On November 2, five people were killed and 42 others injured when the Greyhound bus lost control near Rietvlei outside Kokstad.
Passengers claim they lost valuables such as laptops, tablets, smartphones and also had to pay exorbitant amounts for medical costs but the bus company is playing hide and seek with them when they are supposed to claim for the lost goods.
Zukisani Ntonga, 37, who was travelling with his wife Sisanda, 33, said they both lost their smartphones. "Greyhound has been very cocky about the accident. We have tried to claim for the lost phones but it is not willing to reimburse us.
"There is no where it talks about what will happen should its buses be involved in an accident. We did not deliberately lose our belongings but it refuses to be accountable of the accident," Ntonga said.
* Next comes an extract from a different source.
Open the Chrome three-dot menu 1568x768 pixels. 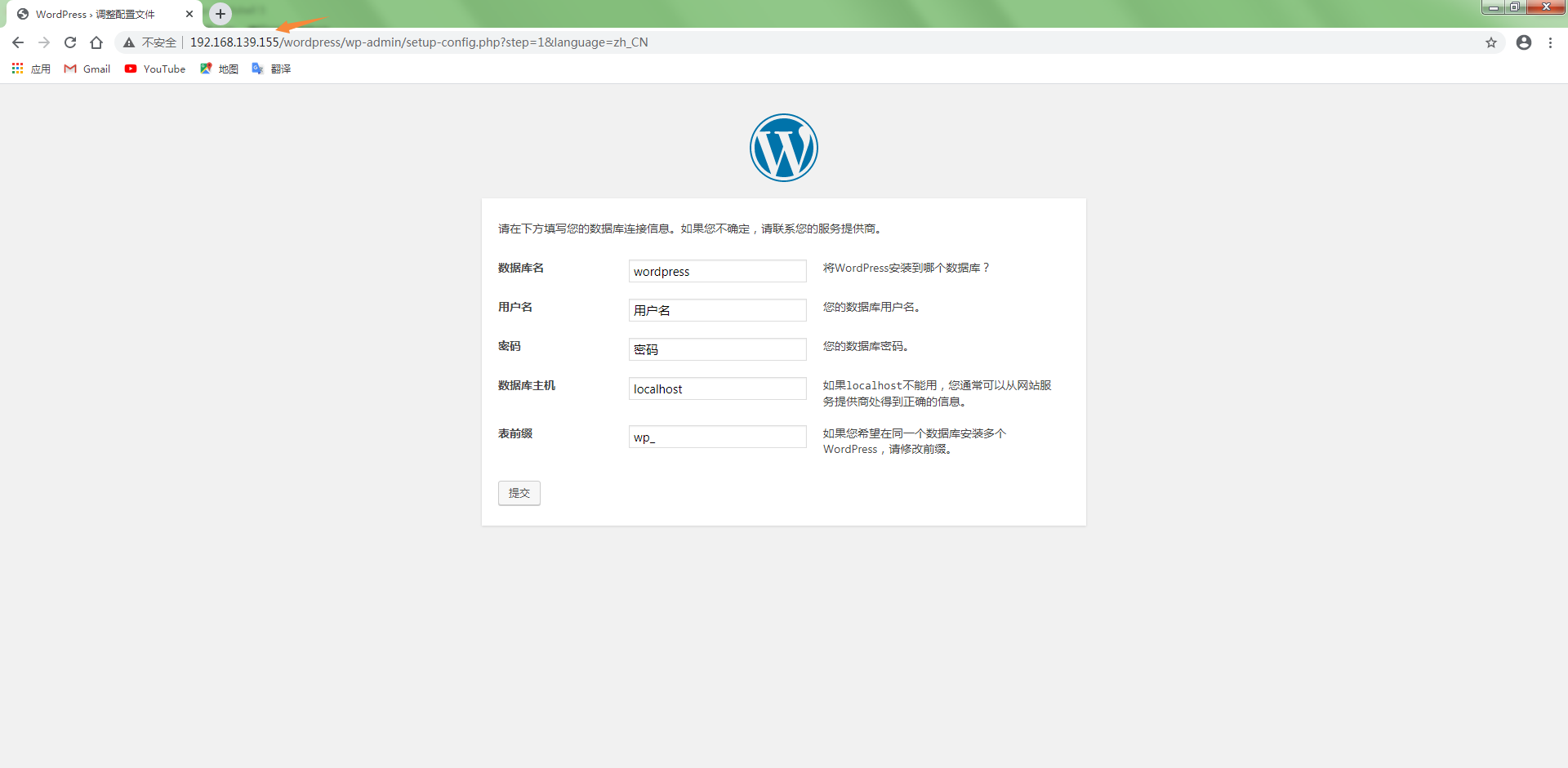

He said he has not been to work since the accident as he is still experiencing pains and is not coping as a result of the trauma.
"I am still traumatised by the events of that day and I was one of the people who was thrown outside the bus. I remember calling out my wife's name and when she couldn't respond I started panicking. It was only when I saw her coming from the aircon window unit in the bus [that I was relieved]. Is this the way Greyhound treats its passengers or they just don't care about their wellbeing," he said.
Another passenger, Dr Simon Tshabalala, 40, said he has had to pay more than R40,000 for medical bills. "I lost my laptop and my tablet as well, which are my work tools. My medical bills are piling up and I still need to go for occupational therapy but Greyhound does not want to account for what happened," Tshabalala said.
"I can't drive myself around because my fingers were injured during the accident but the company is hiding behind its terms and conditions, which do not state what will happen in case its bus is involved in an accident. I am very disappointed at the way Greyhound has dealt with us, we are just being sent from pillar to post."
Jasen Smallbone, operations executive of Unitrans passenger, a company that runs Greyhound, said it has been in contact with all the passengers that travelled on the bus and has also informed them on the process for any claims.